Since I wrote about Content Shock more than 10 years ago, the total number of hours each day that consumers spend watching, listening to, reading, and interacting with content has barely grown. At the same time, technological innovations in production and distribution, the rise of user-generated content, and the proliferation of premium content have created a dizzying array of new choices.

This is Content Shock on steroids. There are 50 times more amateur uploaders than professionals on Spotify, 25,000 times more hours of content produced last year on YouTube than on all traditional television networks and video streaming services, and AI has flood the zone and is now the dominant source of web content.

100 percent human contentSo you can imagine my excitement when I discovered a new McKinsey Research report that offers an important new clue about how content actually cuts through effectively.

The breakthrough idea in this report is that most businesses focus on the time spent on content and the size of their audience.
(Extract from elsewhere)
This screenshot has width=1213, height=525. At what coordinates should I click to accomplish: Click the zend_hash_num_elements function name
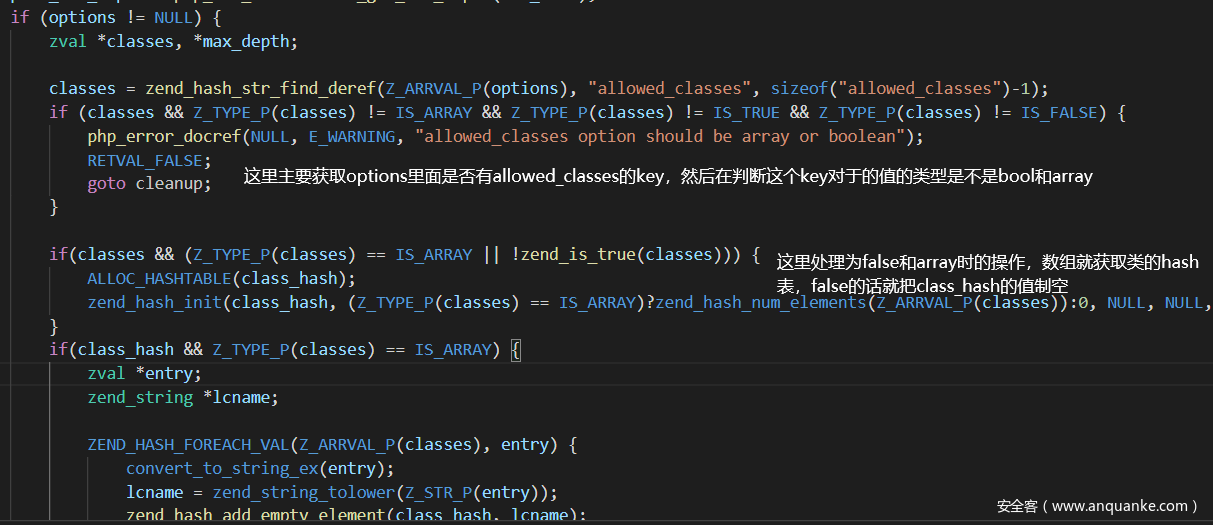coord(763,302)
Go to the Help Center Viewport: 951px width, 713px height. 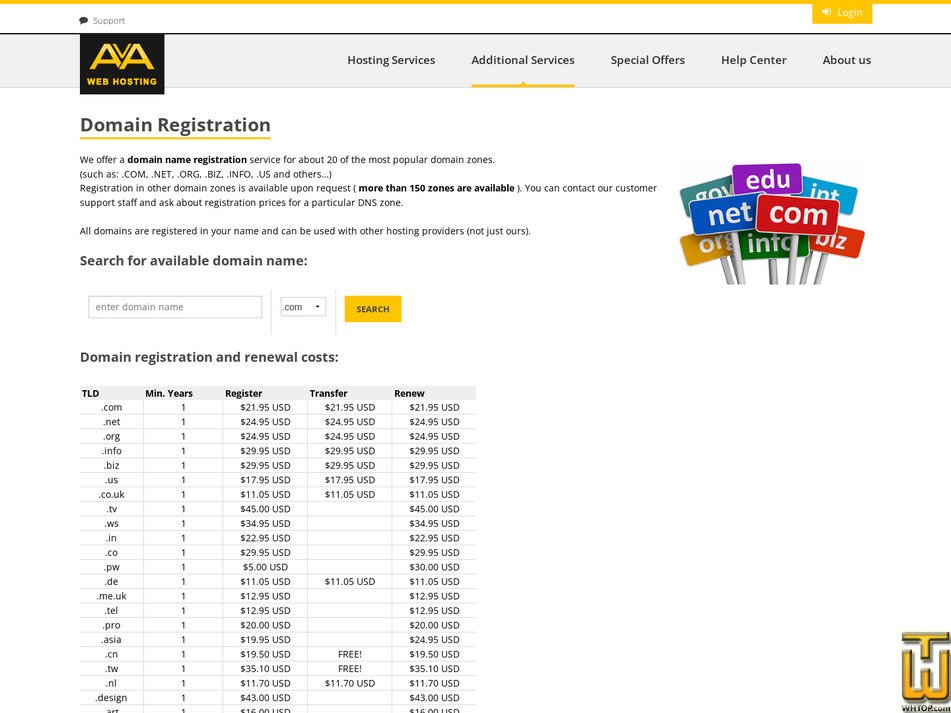[x=753, y=60]
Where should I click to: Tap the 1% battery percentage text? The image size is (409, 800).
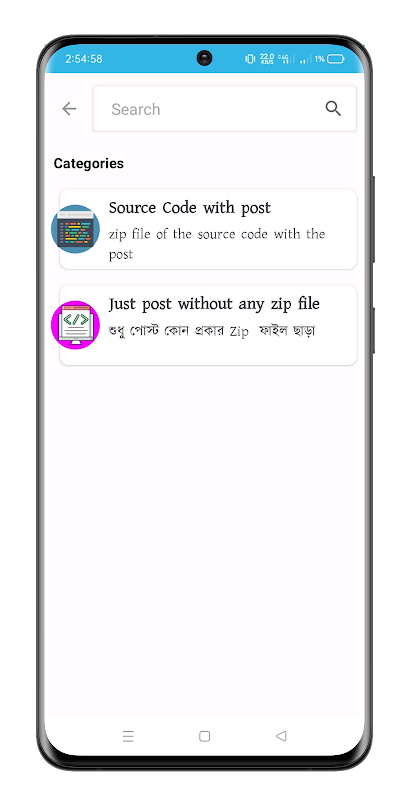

This overlooks a more important issue: the quality of time spent.

Not all consumer attention is created equal. Consumption and monetization vary widely across the content marketing spectrum, and the quality of the attention is the reason for that variability.

Let’s dive into this today and learn about how to measure and optimize the quality of attention on your content.

The drivers of attention value

Backed by an in-depth survey of 7,000 consumers worldwide, McKinsey developed an “attention equation” that reveals the full drivers of attention value. Attention doesn’t simply equal the amount of time spent; it equals the amount of valuable time spent, driven by focus and intent

Using a new equation, McKinsey measured the value of consumer attention across 20 media channels. Not all content types are created alike. The value of an hour of consumption ranged from:

$33 per hour for live sports,

$17 per hour for live concerts

$7.18 for movies

$0.37 for books

$0.25 for social media posts

$0.12 per hour for digital music

$0.05 for podcasts

This is common sense. If you’re attending a live sports event or a concert,  you’ve paid a lot of money for that “content.” You’re committed!

But looking at the “lower tier” of content we usually produce — social media posts and podcasts — there’s a massive difference McKinsey describes as an “attention quotient.”

The attention quotient consists of two primary components: 1) consumers’ level of focus, or how actively they’re engaged with the content, and 2) the job to be done, or why they are consuming the content. Taken together, these components have significant predictive power on monetization.

Let’s look at these two factors — level of focus and the job to be done — more carefully to see how this might work in practice in our own companies.

Level of focus

McKinsey’s research revealed several insights about where and how consumer focus differs across media:

  • In-person experiences elicit the highest level of focus.
  • Books (digital and physical) engage audiences to a comparable degree with live experiences
  • Console and PC gaming is the only digital medium that gets close to live levels of focus
  • Community events create a high level of focus, even in digital, where group activities elicit higher focus than more solitary activities.
  • Younger consumers aren’t less attentive; they just pay attention to different media. Gen Z consumers and baby boomers report the same average level of focus, but it’s split across different media: Gen Z consumers are highly focused when playing video games, while boomers prefer reading.
  • Overall, the more focused consumers are, the more likely they are to spend. Across consumers, a 10 percent increase in average focus paid across media is associated with a 17 percent increase in consumer spending. Consumers in the top quartile of focus spend twice as much as those in the bottom quartile.

The job to be done

The second factor builds on a famous framework created by Clayton Christensen. When a person consumes your content, what are they “hiring it” for? What is the job to be done?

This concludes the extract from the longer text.